Banyaknya adegan yang sepi dan tempo film yang begitu lambat mungkin bisa jadi pedang bermata dua. Ad Astra bukanlah hiburan konvensional, melainkan film yang mengajak penonton berpikir selama dua jam. Untungnya, James Gray menyadari hal ini. Dengan tempo film yang begitu lambat, banyak diselipkan adegan-adegan menegangkan untuk memperkaya nuansa mencekam yang harus dihadapi dalam bertualang ruang angkasa pada masa depan.

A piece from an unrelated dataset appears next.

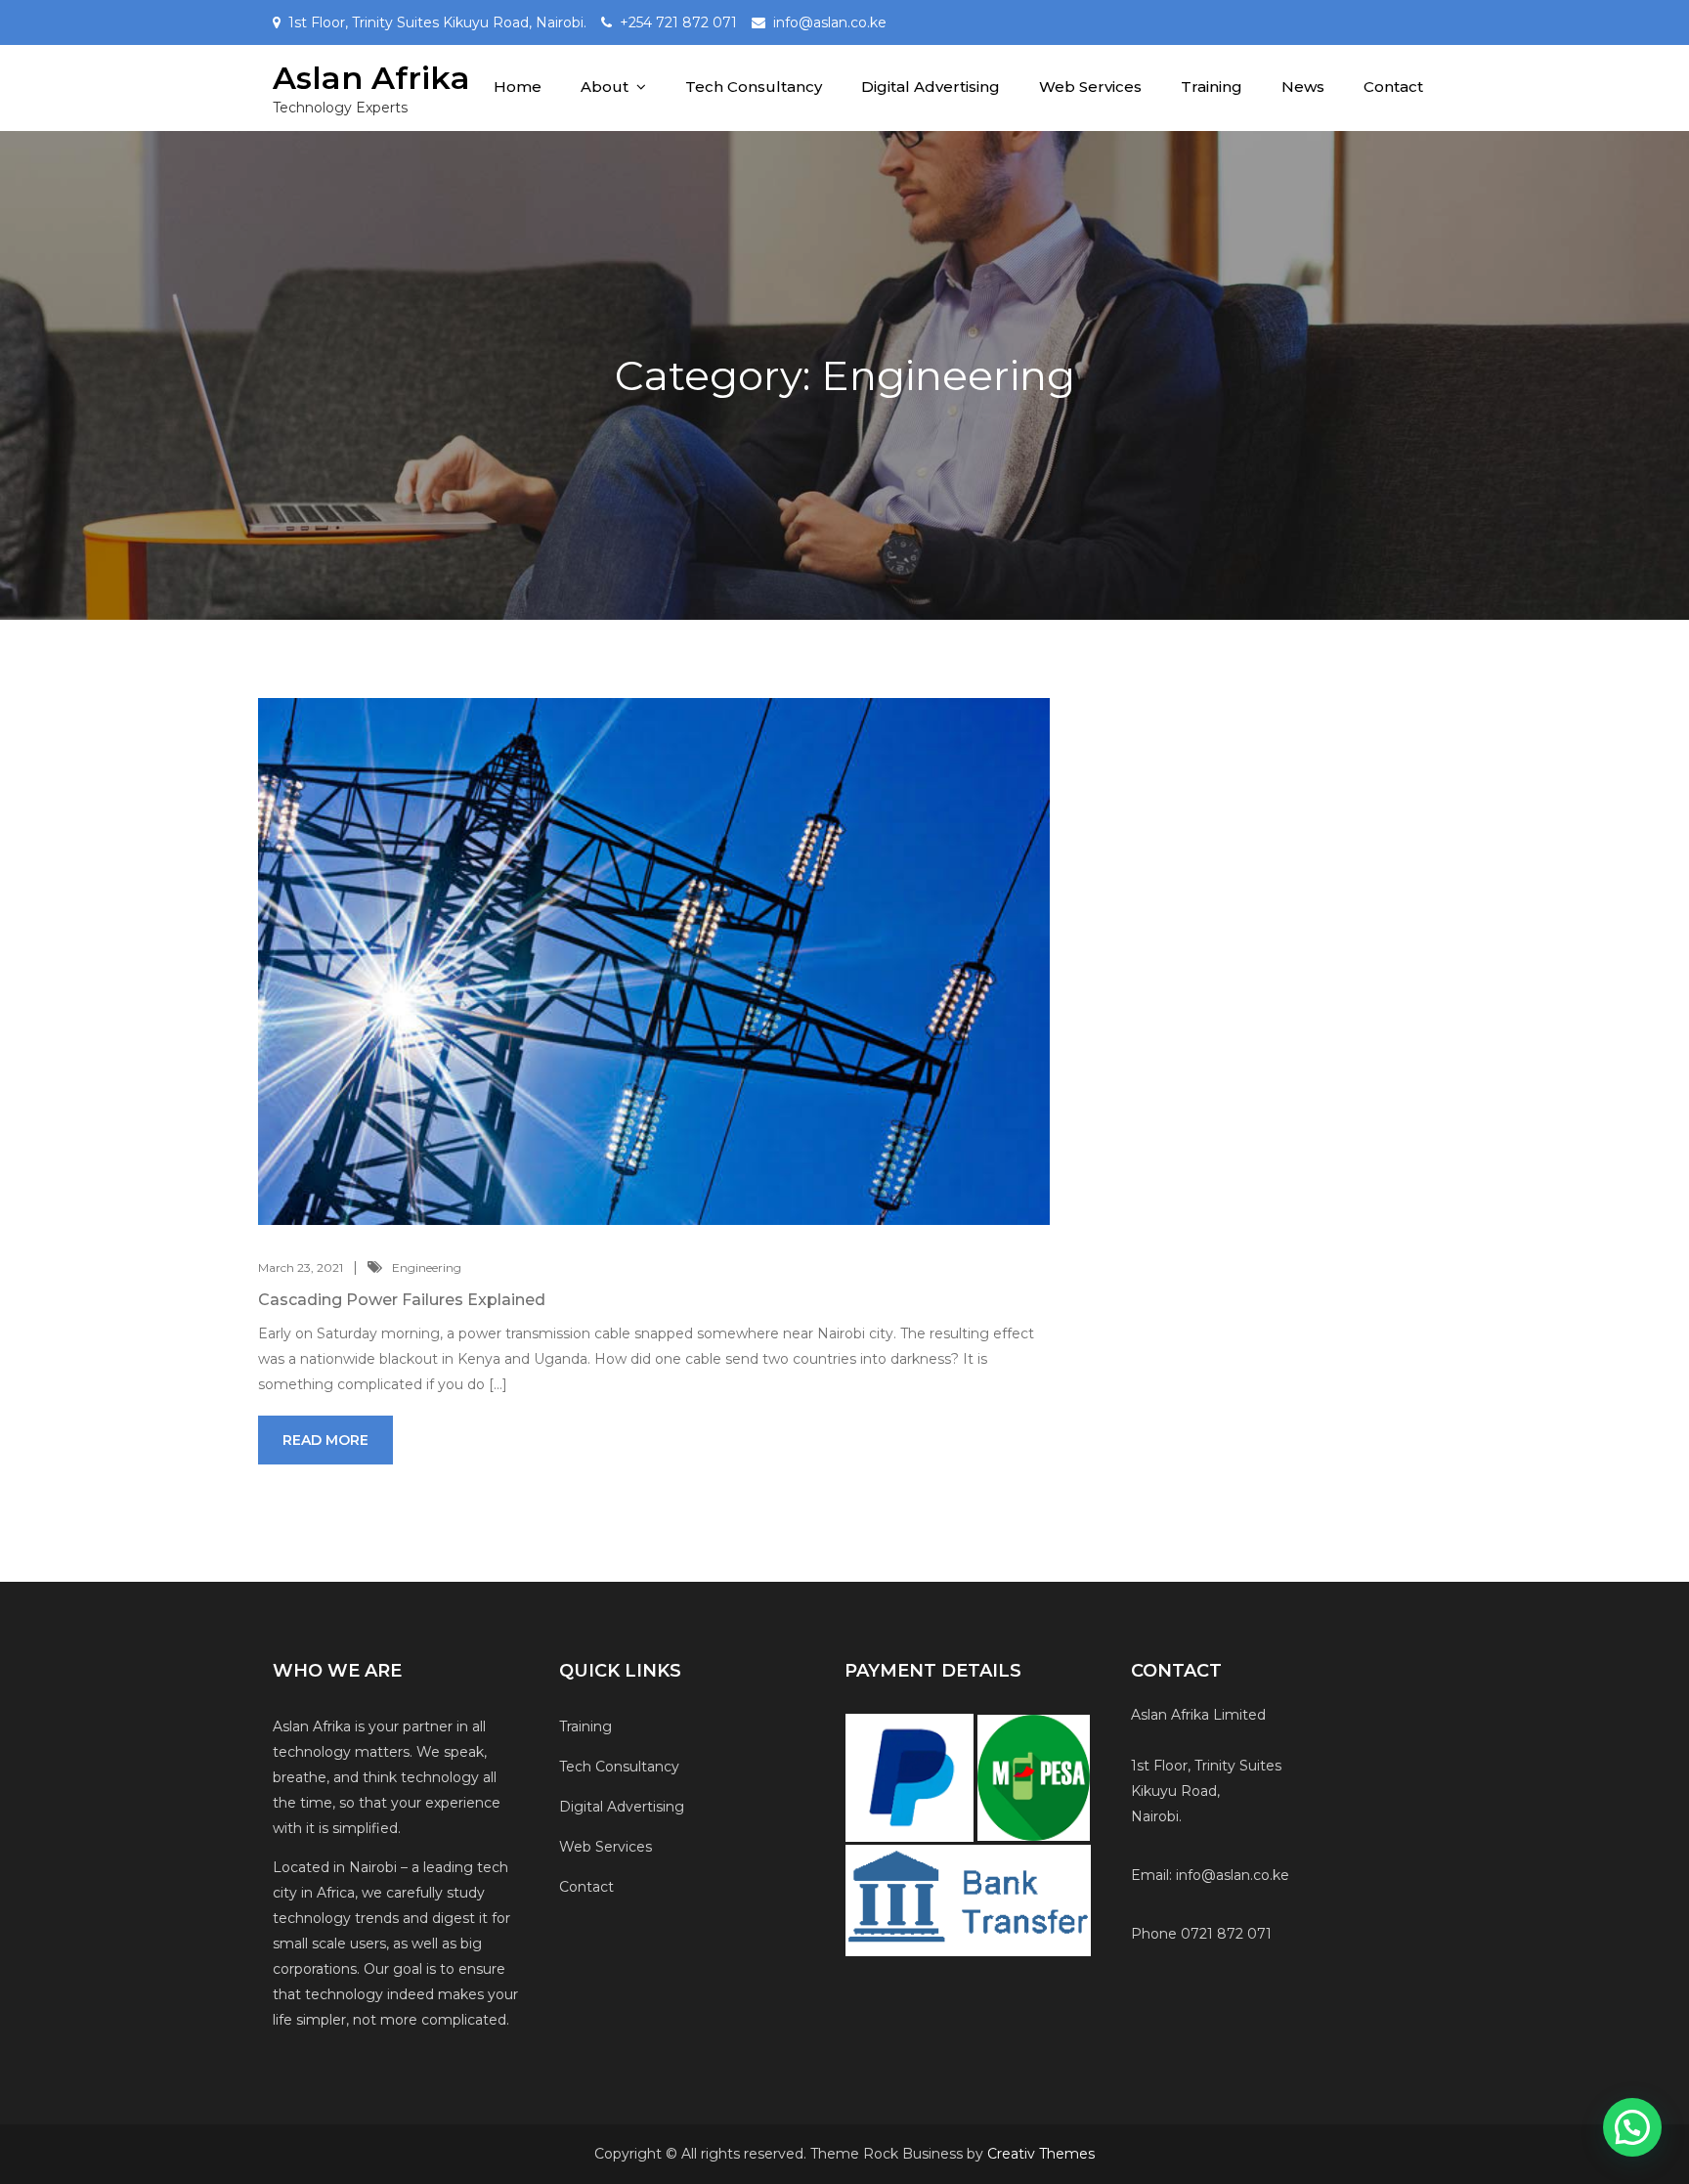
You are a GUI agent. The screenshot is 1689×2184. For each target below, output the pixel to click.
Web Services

Di lain sisi, visual Ad Astra sangat menghibur. Film luar angkasa pasti akan mengandalkan visual menarik yang dapat memikat para penonton. Cara tampilan visual ini biasanya diterapkan dalam indahnya gambaran luar angkasa tersendiri atau malah menunjukkan betapa menawannya bumi bulat yang berpijar biru. Ad Astra memiliki hal ini, tetapi tidak hanya mengandalkan hal ini saja. Tampilan masa depan diperlihatkan sedikit demi sedikit dalam perjalanan Roy. Rekonstruksinya tidak berlebihan, agar dapat menggambarkan masa depan yang tidak terlalu jauh dari sekarang. Yang memikat justru kondisi dalam ruangan saat Roy berada di Mars. Warna lampu neon dan proyeksi gambar alam di ruang sempit dengan arsitektur kontemporer mengingatkan kita pada keindahan visual film Blade Runner 2049 (2017).

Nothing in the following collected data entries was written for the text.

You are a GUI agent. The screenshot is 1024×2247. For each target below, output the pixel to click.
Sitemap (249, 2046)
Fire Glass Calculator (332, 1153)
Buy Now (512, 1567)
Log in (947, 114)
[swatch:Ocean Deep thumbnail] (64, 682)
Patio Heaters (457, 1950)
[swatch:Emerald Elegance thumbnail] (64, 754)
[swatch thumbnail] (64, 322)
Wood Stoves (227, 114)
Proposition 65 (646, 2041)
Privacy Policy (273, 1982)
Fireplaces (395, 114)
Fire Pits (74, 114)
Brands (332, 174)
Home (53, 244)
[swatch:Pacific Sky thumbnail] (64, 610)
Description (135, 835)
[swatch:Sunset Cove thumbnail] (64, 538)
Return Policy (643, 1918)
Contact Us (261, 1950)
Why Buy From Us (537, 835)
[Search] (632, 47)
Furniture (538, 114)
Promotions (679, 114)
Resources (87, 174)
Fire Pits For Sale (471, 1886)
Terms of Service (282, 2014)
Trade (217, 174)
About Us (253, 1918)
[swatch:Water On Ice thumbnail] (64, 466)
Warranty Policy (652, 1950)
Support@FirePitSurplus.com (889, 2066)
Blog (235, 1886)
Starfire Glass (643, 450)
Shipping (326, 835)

Jangan harapkan Ad Astra akan menghibur Anda selama dua jam dengan petualangan menegangkan seperti film-film bertemakan luar angkasa lainnya. Siapkan diriAnda dalam keadaan kosong, lalu isilah dengan hal-hal berbau eksistensialisme yang diberikan James Gray dalam film ini. Ad Astra bisa mengisi otak Anda yang haus, atau bisa membuat Anda tertidur di bioskop.